* TASK ITEM: Every entry that appears below is to be output exactly.

>>>>>

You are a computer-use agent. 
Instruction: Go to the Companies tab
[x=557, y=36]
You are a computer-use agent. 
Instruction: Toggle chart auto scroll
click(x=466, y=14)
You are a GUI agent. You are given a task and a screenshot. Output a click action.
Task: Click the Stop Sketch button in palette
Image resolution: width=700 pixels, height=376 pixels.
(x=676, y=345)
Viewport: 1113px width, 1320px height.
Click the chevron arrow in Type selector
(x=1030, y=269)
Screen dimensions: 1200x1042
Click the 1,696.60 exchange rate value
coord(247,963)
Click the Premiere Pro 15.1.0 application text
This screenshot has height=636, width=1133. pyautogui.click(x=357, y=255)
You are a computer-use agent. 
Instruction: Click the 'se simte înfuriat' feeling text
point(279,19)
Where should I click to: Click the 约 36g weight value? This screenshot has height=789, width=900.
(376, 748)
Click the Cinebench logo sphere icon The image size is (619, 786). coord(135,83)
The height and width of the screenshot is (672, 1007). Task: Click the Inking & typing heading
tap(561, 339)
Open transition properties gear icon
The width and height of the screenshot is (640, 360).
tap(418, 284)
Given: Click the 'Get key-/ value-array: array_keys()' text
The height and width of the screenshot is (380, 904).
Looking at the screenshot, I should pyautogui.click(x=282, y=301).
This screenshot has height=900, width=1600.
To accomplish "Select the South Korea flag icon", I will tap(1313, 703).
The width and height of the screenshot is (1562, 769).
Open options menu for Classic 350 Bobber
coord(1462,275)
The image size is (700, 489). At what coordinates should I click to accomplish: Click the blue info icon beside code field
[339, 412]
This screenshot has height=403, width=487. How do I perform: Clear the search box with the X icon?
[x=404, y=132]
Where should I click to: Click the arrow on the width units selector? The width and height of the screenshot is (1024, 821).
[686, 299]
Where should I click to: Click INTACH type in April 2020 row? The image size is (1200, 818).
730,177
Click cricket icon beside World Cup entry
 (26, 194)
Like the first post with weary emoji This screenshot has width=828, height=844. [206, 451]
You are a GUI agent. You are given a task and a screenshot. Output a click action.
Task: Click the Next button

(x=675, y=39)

<<<<<

* OUTPUT BELOW:
You are a computer-use agent. 
Instruction: Go to the Companies tab
[x=557, y=36]
You are a computer-use agent. 
Instruction: Toggle chart auto scroll
click(x=466, y=14)
You are a GUI agent. You are given a task and a screenshot. Output a click action.
Task: Click the Stop Sketch button in palette
Image resolution: width=700 pixels, height=376 pixels.
(x=676, y=345)
Viewport: 1113px width, 1320px height.
Click the chevron arrow in Type selector
(x=1030, y=269)
Screen dimensions: 1200x1042
Click the 1,696.60 exchange rate value
coord(247,963)
Click the Premiere Pro 15.1.0 application text
This screenshot has height=636, width=1133. pyautogui.click(x=357, y=255)
You are a computer-use agent. 
Instruction: Click the 'se simte înfuriat' feeling text
point(279,19)
Where should I click to: Click the 约 36g weight value? This screenshot has height=789, width=900.
(376, 748)
Click the Cinebench logo sphere icon The image size is (619, 786). coord(135,83)
The height and width of the screenshot is (672, 1007). Task: Click the Inking & typing heading
tap(561, 339)
Open transition properties gear icon
The width and height of the screenshot is (640, 360).
tap(418, 284)
Given: Click the 'Get key-/ value-array: array_keys()' text
The height and width of the screenshot is (380, 904).
Looking at the screenshot, I should pyautogui.click(x=282, y=301).
This screenshot has height=900, width=1600.
To accomplish "Select the South Korea flag icon", I will tap(1313, 703).
The width and height of the screenshot is (1562, 769).
Open options menu for Classic 350 Bobber
coord(1462,275)
The image size is (700, 489). At what coordinates should I click to accomplish: Click the blue info icon beside code field
[339, 412]
This screenshot has height=403, width=487. How do I perform: Clear the search box with the X icon?
[x=404, y=132]
Where should I click to: Click the arrow on the width units selector? The width and height of the screenshot is (1024, 821).
[686, 299]
Where should I click to: Click INTACH type in April 2020 row? The image size is (1200, 818).
730,177
Click cricket icon beside World Cup entry
 (26, 194)
Like the first post with weary emoji This screenshot has width=828, height=844. [206, 451]
You are a GUI agent. You are given a task and a screenshot. Output a click action.
Task: Click the Next button

(x=675, y=39)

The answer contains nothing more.